TOTABUAN.CO – Penangkapan Ketua Komisi D DPRD DKI Jakarta M Sanusi dan Direktur PT Agung Podomoro Land Ariesman Widjaja oleh KPK, dalam kasus dugaan suap sebesar Rp2 miliar terkait izin reklamasi Teluk Jakarta membuka kembali kontroversi mengenai proyek tersebut.
Izin reklamasi Pulau G yang sudah keluar kini tengah menjadi subjek gugatan di Pengadilan Tata Usaha Negara (PTUN) Jakarta oleh beberapa nelayan dari Muara Angke, Jakarta Utara.
Menurut Saepudin, nelayan yang setiap hari mencari ikan di sana, proyek reklamasi yang dikerjakan oleh PT Muara Wisesa Samudera, anak perusahaan PT Agung Podomoro Land, membuatnya susah mencari ikan dan mengurangi pemasukannya.
Menanggapi penangkapan KPK tersebut, Saepudin mengatakan, “Jadi akhirnya masyarakat Muara Angke, khususnya nelayan, jadi tahu semua, tadinya pada awam semua. Mudah-mudah Pulau D dan E ini bisa digugat juga, kalau Pulau G kan sudah.”
“Saya dan kawan-kawan sih inginnya dihentikan (reklamasi), dilihat lah, dampak lingkungannya,” kata Saepudin, Minggu.
Dalam pernyataan persnya, KPK menyatakan kasus ini diduga terkait pembahasan Rancangan Peraturan Daerah tentang Rencana Zonasi Wilayah Pesisir dan Pulau-pulau Kecil Provinsi DKI Jakarta 2015-2035 dan Raperda tentang Rencana Kawasan Tata Ruang Kawasan Strategis Pantai Jakarta Utara.
Meski begitu, Ketua KPK Agus Rahardjo, dalam pernyataan pers yang sama sudah menyatakan, penangkapan ini tak mengubah status reklamasi.
“Ya kalau reklamasi akan dihentikan, itu pasti keputusan pengadilan, jadi kita jangan mendahului dulu, faktanya nanti kita ungkap di pengadilan,” kata Agus.
Kemarin, terkait penangkapan M Sanusi dan Ariesman, KPK sudah mencegah pemimpin PT Agung Sedayu Group, Aguan Susanto, untuk keluar negeri.
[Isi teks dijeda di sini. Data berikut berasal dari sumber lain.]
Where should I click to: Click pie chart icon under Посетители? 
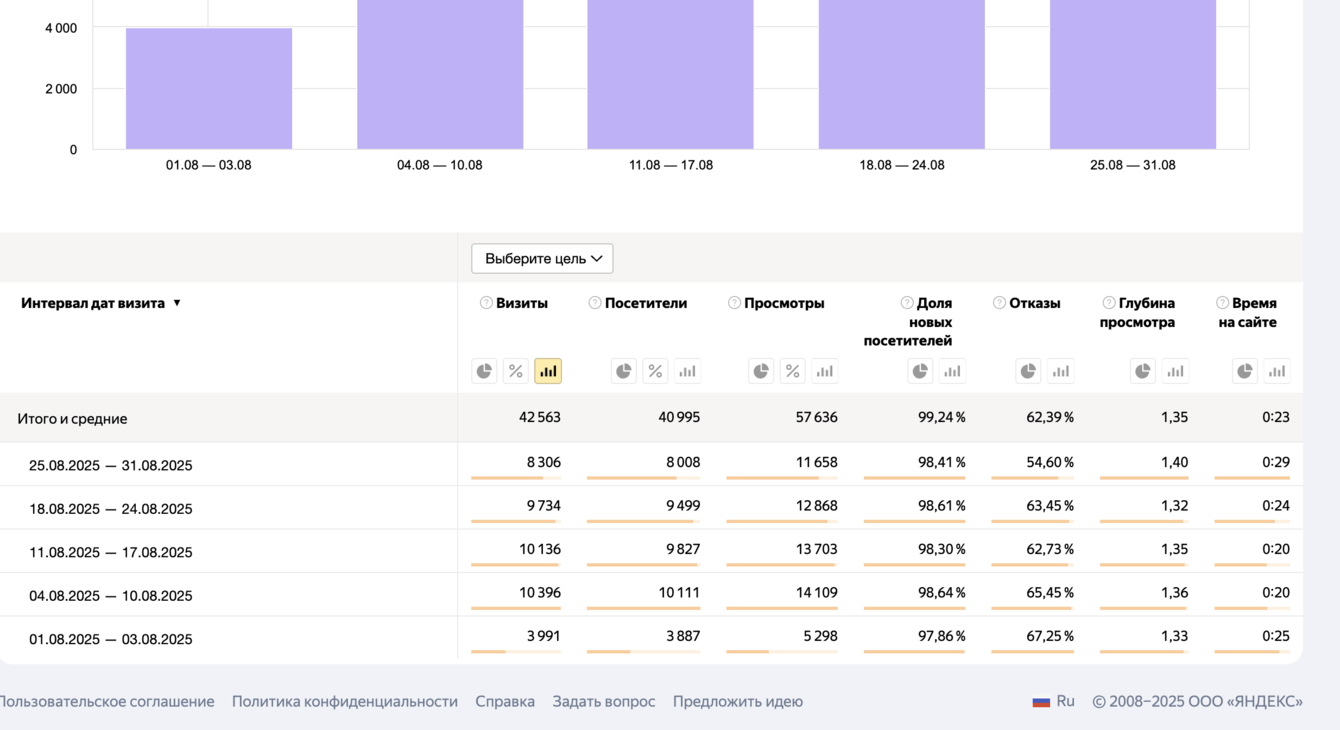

Sementara itu, pembela hukum nelayan Muara Angke, Martin Hadiwinata, sepakat, bahwa dampak penangkapan ini terhadap reklamasi masih harus ditunggu.
Meski begitu, dia berharap, perkembangan kasus bisa menjadi pertimbangan atau bukti baru bagi hakim di PTUN terhadap gugatan izin reklamasi.
Menurut Martin, raperda yang menjadi pokok pembahasan dalam penangkapan KPK adalah dasar dilakukannya reklamasi.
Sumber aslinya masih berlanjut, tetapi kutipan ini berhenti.